**What to do**.
Format the records below as a numbered list with one line per item, dropping any blank lines. Leave the pictures out of your list.

### Records supplied

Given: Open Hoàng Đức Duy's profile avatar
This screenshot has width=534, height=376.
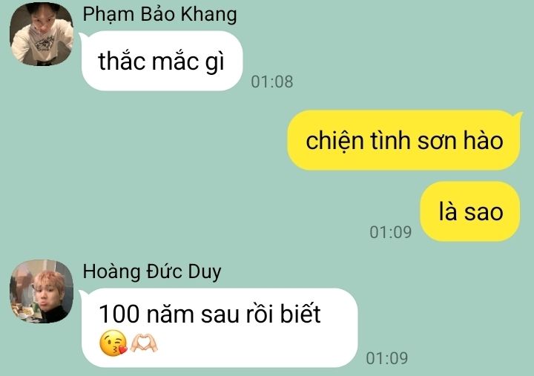Looking at the screenshot, I should tap(42, 291).
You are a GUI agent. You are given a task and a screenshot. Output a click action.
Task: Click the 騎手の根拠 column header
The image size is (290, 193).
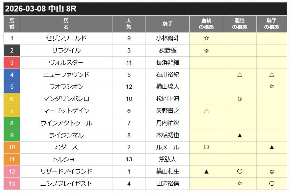[x=272, y=24]
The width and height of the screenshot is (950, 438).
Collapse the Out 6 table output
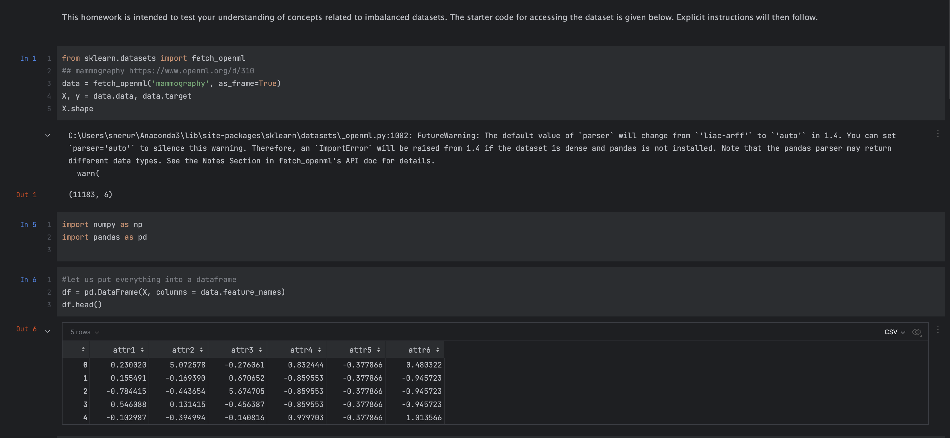(48, 331)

######

**Completed task**.
1. Given: Open Hoàng Đức Duy's profile avatar
2. This screenshot has width=534, height=376.
3. Looking at the screenshot, I should tap(42, 291).
4. You are a GUI agent. You are given a task and a screenshot. Output a click action.
5. Task: Click the 騎手の根拠 column header
6. The image size is (290, 193).
7. [x=272, y=24]
8. The width and height of the screenshot is (950, 438).
9. Collapse the Out 6 table output
10. (48, 331)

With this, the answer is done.